Of course, it’s more sophisticated now. Firms can multivariate test A/B/C/D combinations; craftily test different combination subsets (think: conjoint analysis) and infer the rest. Whatever “lift” they can get between the control and test group is awesome, and probably pays for itself.
13. Shoot for a low “p value”
With any experiment, you are testing a sample of a larger population. So the size of the sample, and underlying variation within that population matters. This is where “p value” comes in. A low p value = more confidence that the results are not purely by chance. Apparently, statistically significance varies by context. . . in other words, a scientific academic article might look for a p value < 0.05, but in business a p value as high as 0.2 might be acceptable, useful, and profitable. Thinking of it this way:
- $$$$ impact x high p value (less significant). . still go for it
- $ impact x low p value (highly significant). . .perhaps not worth it
14. Tell a story with the data
As consultants, we know that the data will not explain itself. It’s up to us to understand the business context, logically structure the choices, and give our executive clients the courage to act. As Chris Anderson (Wired magazine) explained, sometimes it’s impossible or unnecessary to show causality: “Petabytes allow us to say: “correlation is enough.”
15. Prevent the yo-yo
It’s pretty common to see backsliding when the project ends and no one is watching (read: anti-Hawthorne effect). Just like your weight yo-yos after ending the diet, it’s too easy to fall into old, bad habits. So what can we do to hardwire the changes by implementing automated metrics tracking, and better data practices? Just like they taught you in school, “leave the place better than you found it.”

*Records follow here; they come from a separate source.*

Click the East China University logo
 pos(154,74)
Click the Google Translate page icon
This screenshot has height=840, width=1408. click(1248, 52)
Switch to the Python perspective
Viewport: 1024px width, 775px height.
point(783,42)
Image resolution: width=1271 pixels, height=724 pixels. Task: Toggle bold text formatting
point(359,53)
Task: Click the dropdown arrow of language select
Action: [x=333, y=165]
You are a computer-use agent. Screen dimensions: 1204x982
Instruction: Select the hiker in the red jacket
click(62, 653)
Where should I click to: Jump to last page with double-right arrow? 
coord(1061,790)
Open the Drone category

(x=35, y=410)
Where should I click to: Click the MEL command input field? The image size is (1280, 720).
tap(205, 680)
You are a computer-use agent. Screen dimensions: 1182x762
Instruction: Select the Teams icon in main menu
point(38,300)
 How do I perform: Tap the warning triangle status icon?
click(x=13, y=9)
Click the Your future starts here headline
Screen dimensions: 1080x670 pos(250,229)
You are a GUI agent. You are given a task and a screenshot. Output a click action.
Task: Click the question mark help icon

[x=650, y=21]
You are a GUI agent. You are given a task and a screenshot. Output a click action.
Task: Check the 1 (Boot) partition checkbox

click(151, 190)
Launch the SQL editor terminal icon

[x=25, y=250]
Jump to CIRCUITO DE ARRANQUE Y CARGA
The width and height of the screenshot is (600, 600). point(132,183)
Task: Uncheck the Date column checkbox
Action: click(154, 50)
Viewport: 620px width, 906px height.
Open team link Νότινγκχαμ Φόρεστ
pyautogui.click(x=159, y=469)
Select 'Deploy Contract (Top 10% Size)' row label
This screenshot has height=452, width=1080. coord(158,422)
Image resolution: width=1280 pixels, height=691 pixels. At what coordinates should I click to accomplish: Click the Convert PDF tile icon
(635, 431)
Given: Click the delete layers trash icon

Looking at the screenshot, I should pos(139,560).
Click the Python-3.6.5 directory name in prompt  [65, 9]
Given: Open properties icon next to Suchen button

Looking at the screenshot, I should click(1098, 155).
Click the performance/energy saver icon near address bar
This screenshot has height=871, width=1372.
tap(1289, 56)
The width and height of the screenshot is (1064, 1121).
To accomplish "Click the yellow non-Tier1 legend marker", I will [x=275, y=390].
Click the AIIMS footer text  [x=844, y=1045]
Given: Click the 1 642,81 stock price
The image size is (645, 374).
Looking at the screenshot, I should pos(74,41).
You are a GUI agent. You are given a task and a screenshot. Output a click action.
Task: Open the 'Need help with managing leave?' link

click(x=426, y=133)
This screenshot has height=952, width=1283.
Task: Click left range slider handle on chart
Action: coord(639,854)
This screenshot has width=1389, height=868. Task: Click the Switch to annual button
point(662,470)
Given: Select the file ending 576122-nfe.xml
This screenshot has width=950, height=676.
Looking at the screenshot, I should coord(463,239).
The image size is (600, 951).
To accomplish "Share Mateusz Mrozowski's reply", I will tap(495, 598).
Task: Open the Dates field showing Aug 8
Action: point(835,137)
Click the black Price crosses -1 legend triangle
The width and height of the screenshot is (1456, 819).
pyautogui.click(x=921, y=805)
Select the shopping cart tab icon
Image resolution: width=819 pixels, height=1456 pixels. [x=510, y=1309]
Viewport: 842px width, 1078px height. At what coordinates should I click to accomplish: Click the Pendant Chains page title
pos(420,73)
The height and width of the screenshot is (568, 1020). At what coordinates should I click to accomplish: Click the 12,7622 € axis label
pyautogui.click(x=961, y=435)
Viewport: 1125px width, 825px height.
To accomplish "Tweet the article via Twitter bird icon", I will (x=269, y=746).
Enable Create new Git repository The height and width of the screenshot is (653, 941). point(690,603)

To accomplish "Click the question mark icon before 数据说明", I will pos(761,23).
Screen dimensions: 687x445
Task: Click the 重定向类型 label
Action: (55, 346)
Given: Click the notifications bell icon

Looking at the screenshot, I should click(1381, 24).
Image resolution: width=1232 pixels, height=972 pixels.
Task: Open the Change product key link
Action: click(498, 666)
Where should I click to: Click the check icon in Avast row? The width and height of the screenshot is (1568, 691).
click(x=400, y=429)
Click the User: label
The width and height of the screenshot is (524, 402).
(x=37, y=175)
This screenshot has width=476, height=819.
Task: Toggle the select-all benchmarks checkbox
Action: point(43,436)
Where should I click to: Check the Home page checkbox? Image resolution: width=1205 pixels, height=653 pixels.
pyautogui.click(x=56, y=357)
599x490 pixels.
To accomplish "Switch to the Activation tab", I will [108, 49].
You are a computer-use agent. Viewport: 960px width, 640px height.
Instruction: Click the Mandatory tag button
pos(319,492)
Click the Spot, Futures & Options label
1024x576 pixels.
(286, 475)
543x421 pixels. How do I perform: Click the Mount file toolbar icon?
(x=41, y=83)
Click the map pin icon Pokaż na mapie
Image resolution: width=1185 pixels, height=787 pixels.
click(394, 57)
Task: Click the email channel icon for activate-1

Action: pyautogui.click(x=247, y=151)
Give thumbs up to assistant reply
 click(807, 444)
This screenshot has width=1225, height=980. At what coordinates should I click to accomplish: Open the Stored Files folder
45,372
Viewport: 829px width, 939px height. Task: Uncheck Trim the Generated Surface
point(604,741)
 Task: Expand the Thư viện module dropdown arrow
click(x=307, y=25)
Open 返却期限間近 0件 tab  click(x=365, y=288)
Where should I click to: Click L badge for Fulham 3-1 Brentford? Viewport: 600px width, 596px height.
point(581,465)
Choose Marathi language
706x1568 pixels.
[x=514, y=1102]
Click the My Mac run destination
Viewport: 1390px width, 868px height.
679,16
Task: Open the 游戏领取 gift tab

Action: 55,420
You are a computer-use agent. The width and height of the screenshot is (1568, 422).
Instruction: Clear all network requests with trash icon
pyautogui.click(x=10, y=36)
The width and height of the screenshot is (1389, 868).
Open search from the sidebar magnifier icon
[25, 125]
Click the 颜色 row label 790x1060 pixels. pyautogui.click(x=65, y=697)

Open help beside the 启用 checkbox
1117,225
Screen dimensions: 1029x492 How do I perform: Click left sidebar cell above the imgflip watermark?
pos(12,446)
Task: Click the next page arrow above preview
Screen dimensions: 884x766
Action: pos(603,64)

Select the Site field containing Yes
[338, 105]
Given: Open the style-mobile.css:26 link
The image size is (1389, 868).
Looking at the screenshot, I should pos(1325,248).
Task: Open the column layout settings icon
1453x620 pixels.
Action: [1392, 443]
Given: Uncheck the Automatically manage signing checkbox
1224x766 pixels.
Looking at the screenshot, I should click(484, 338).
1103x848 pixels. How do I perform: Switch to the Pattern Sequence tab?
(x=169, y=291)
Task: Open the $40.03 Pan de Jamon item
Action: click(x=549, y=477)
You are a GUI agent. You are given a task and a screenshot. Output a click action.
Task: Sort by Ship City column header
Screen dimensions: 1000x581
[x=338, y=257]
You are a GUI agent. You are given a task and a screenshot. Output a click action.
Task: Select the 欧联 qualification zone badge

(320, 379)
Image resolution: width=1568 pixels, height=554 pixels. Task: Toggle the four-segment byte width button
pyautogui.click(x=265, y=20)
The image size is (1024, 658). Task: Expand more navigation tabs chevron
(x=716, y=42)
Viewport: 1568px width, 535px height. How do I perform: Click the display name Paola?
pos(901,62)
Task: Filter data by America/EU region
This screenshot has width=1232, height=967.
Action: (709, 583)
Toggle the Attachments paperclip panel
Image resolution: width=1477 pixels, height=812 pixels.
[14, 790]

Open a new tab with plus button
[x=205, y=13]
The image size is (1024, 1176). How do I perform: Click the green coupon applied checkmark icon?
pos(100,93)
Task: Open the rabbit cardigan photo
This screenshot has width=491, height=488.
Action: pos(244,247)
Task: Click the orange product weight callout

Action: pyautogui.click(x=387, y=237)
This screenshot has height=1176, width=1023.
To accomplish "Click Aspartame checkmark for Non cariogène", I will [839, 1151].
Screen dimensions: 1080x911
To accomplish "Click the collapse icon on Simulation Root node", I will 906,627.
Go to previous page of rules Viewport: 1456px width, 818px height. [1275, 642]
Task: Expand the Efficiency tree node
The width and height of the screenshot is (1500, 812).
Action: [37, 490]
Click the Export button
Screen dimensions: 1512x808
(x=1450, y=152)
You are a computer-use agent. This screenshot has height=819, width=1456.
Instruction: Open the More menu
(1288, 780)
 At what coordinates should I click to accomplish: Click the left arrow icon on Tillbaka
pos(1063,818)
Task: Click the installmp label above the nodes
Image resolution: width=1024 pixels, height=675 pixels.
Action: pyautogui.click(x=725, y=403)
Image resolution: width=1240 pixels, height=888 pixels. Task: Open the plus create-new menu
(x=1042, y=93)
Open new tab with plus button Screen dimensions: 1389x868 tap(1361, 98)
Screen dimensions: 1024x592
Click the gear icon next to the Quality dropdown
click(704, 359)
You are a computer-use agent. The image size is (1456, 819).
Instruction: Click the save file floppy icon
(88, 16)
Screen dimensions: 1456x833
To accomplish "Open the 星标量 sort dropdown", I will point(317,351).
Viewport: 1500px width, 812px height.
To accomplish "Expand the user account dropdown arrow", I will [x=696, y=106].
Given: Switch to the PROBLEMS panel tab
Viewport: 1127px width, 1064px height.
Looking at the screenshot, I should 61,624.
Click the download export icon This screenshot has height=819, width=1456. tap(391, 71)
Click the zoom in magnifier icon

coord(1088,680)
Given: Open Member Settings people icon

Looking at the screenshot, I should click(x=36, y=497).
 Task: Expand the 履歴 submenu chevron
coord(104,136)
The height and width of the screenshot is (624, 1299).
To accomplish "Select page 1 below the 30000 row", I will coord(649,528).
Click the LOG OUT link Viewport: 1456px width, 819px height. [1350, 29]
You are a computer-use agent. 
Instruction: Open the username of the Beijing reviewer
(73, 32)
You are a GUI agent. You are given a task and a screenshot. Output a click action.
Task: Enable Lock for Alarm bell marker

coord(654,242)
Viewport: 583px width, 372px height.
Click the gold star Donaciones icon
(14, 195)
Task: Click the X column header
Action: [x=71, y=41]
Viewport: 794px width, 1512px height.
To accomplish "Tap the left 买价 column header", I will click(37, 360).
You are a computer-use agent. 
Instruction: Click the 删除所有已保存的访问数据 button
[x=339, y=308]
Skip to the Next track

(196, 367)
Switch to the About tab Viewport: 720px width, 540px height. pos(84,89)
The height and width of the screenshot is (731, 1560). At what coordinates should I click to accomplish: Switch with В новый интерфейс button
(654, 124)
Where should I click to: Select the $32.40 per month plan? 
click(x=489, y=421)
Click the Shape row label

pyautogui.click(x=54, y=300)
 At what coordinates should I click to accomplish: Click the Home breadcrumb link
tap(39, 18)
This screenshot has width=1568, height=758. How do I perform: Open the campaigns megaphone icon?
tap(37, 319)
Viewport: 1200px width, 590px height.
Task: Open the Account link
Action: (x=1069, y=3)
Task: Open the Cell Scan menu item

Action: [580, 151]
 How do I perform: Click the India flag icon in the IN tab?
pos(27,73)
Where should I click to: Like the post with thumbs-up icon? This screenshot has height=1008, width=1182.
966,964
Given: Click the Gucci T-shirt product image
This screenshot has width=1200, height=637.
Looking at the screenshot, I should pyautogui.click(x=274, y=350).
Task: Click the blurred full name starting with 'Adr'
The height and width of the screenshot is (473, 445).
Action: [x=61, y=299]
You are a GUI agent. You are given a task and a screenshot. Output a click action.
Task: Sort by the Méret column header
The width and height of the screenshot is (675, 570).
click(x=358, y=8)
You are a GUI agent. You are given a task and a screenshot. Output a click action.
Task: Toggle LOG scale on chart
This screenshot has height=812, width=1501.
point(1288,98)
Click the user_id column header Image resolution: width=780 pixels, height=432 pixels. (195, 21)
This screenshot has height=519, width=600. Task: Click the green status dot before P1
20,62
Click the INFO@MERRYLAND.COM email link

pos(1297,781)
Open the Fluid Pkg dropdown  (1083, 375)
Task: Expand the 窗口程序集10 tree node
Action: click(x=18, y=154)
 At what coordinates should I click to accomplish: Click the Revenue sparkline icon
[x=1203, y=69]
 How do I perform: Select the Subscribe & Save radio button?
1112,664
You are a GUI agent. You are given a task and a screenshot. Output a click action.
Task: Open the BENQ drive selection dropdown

16. Find great data scientists
This was a fun way for HBR to end. They listed several ways to find and recruit data scientists:
- Scan membership rolls of user groups (R, Python)
- Hang out with data scientists at Strata, Structure:Data, Hadoop World
- Make friends with local venture capitalists – who’ve gotten lots of proposals
- Host a competition on Kaggle or TopCoder
- Don’t bother with candidates how can’t (do some) code
- Make sure a candidate can find a story in a data set
- Be wary of candidates who are too detached from the business world
- Ask candidates how they are keeping their skills sharp
- See if they’ve contributed to an open-source project, or contributed to GitHub?